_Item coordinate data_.
───
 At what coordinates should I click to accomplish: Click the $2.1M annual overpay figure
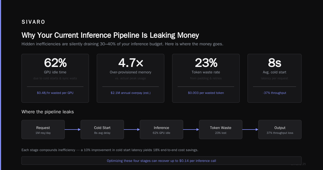pyautogui.click(x=131, y=93)
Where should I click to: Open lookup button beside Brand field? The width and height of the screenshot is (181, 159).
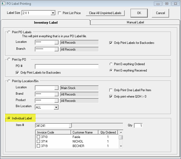point(56,94)
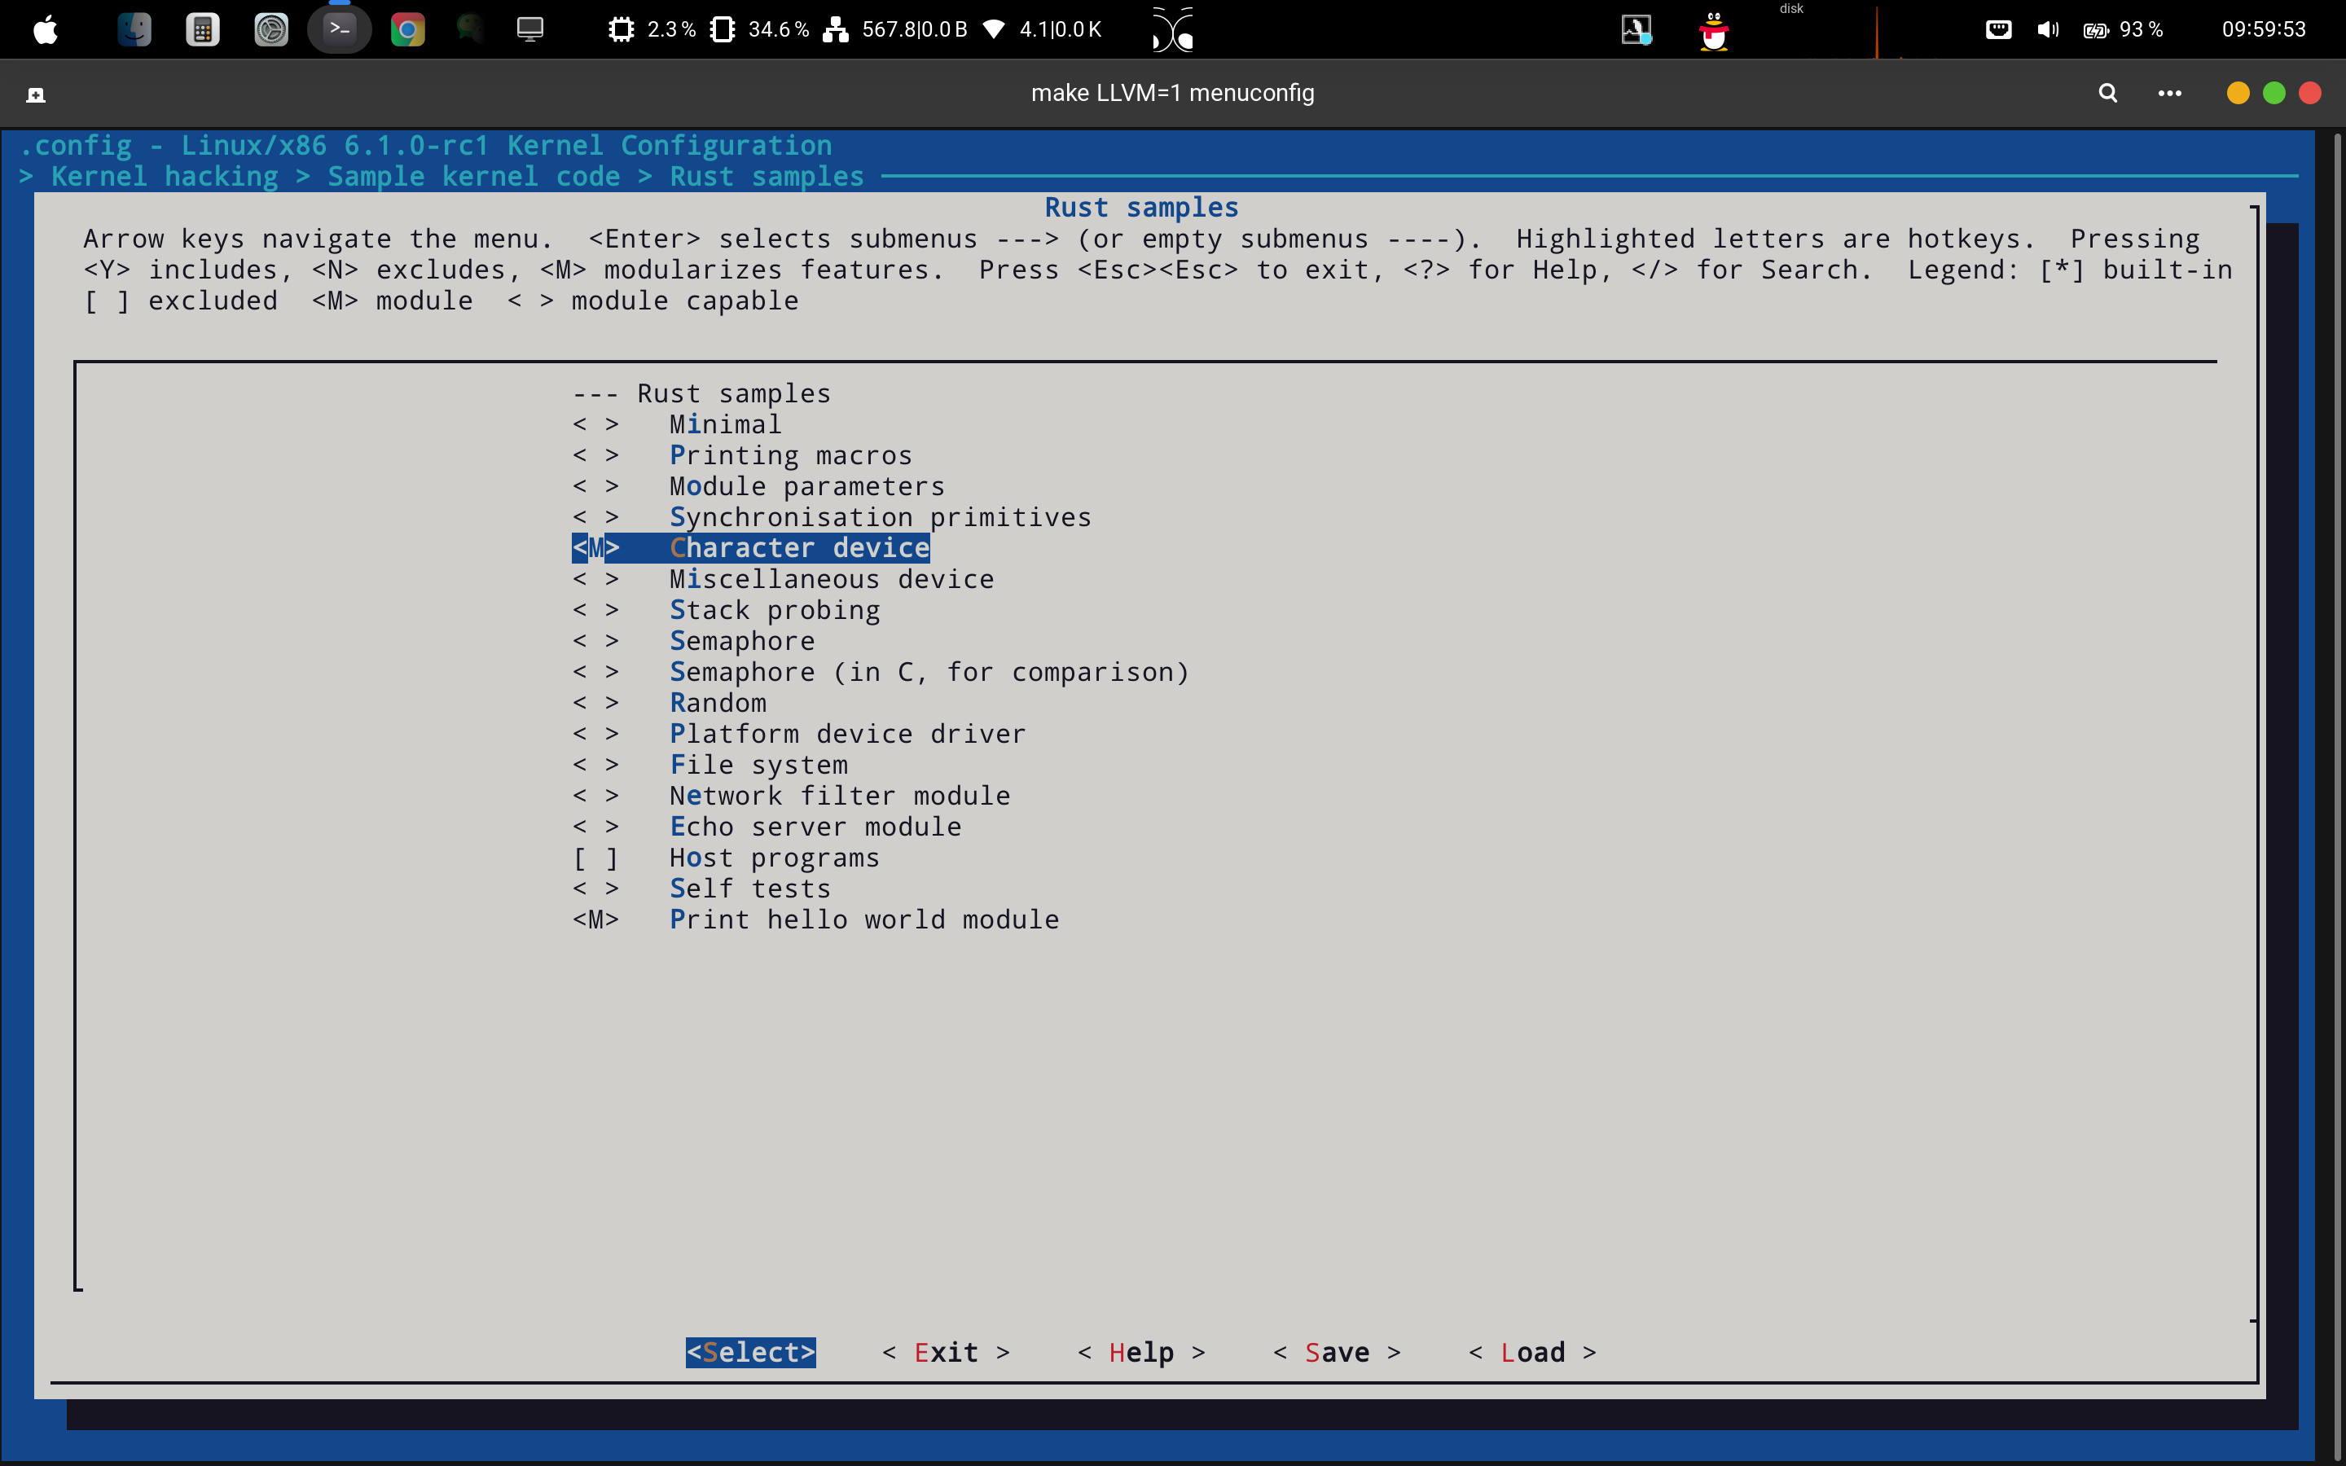Screen dimensions: 2346x1466
Task: Launch the Calculator icon in top bar
Action: coord(203,29)
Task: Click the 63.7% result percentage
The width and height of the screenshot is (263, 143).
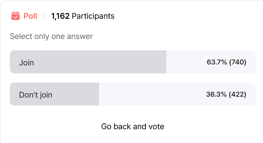Action: click(217, 62)
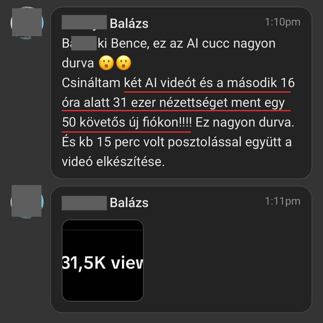Click the first surprised face emoji

106,63
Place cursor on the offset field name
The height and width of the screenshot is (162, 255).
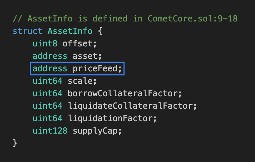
───
Please extract every line of the rows above that contains the string "screenshot", matching case exactly.

Where should I click to: Open lookup button beside Brand field? The width and height of the screenshot is (181, 159).
The width and height of the screenshot is (263, 143).
The height and width of the screenshot is (162, 255).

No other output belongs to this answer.